▶ [Description of the task] Copy the following entries exactly as they appear.

▶ [Material]
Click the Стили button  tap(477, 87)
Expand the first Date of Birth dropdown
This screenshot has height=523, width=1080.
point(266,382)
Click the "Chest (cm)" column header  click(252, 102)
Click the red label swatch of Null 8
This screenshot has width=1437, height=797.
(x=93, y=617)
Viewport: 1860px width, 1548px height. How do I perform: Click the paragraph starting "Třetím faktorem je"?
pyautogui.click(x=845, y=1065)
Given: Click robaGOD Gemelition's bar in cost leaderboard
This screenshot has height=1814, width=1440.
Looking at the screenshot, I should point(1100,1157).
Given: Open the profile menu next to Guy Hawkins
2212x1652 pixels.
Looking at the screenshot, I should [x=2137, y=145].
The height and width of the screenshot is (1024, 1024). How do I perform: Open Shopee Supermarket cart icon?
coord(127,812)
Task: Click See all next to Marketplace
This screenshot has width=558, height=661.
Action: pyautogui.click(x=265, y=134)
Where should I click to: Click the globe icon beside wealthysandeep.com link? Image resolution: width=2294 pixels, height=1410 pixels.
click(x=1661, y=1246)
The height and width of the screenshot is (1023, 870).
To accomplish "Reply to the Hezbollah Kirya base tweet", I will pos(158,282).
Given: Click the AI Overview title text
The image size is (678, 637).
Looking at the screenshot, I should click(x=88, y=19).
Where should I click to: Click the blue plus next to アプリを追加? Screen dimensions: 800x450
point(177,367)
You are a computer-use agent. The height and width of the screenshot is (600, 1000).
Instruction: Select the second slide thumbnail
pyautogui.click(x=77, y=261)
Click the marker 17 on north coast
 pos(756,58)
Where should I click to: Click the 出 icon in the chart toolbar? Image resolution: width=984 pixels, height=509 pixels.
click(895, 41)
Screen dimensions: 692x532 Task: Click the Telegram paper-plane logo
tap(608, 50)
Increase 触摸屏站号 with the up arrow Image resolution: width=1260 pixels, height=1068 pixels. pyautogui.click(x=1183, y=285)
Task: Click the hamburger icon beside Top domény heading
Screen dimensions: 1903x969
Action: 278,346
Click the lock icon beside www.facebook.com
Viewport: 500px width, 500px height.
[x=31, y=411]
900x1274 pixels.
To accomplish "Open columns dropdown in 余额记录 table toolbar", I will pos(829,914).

▶ [Written response]
Click the Стили button  tap(477, 87)
Expand the first Date of Birth dropdown
This screenshot has height=523, width=1080.
point(266,382)
Click the "Chest (cm)" column header  click(252, 102)
Click the red label swatch of Null 8
This screenshot has width=1437, height=797.
(x=93, y=617)
Viewport: 1860px width, 1548px height. How do I perform: Click the paragraph starting "Třetím faktorem je"?
pyautogui.click(x=845, y=1065)
Given: Click robaGOD Gemelition's bar in cost leaderboard
This screenshot has height=1814, width=1440.
Looking at the screenshot, I should point(1100,1157).
Given: Open the profile menu next to Guy Hawkins
2212x1652 pixels.
Looking at the screenshot, I should [x=2137, y=145].
The height and width of the screenshot is (1024, 1024). How do I perform: Open Shopee Supermarket cart icon?
coord(127,812)
Task: Click See all next to Marketplace
This screenshot has width=558, height=661.
Action: pyautogui.click(x=265, y=134)
Where should I click to: Click the globe icon beside wealthysandeep.com link? Image resolution: width=2294 pixels, height=1410 pixels.
click(x=1661, y=1246)
The height and width of the screenshot is (1023, 870).
To accomplish "Reply to the Hezbollah Kirya base tweet", I will pos(158,282).
Given: Click the AI Overview title text
The image size is (678, 637).
Looking at the screenshot, I should click(x=88, y=19).
Where should I click to: Click the blue plus next to アプリを追加? Screen dimensions: 800x450
point(177,367)
You are a computer-use agent. The height and width of the screenshot is (600, 1000).
Instruction: Select the second slide thumbnail
pyautogui.click(x=77, y=261)
Click the marker 17 on north coast
 pos(756,58)
Where should I click to: Click the 出 icon in the chart toolbar? Image resolution: width=984 pixels, height=509 pixels.
click(895, 41)
Screen dimensions: 692x532 Task: Click the Telegram paper-plane logo
tap(608, 50)
Increase 触摸屏站号 with the up arrow Image resolution: width=1260 pixels, height=1068 pixels. pyautogui.click(x=1183, y=285)
Task: Click the hamburger icon beside Top domény heading
Screen dimensions: 1903x969
Action: 278,346
Click the lock icon beside www.facebook.com
Viewport: 500px width, 500px height.
[x=31, y=411]
900x1274 pixels.
To accomplish "Open columns dropdown in 余额记录 table toolbar", I will pos(829,914).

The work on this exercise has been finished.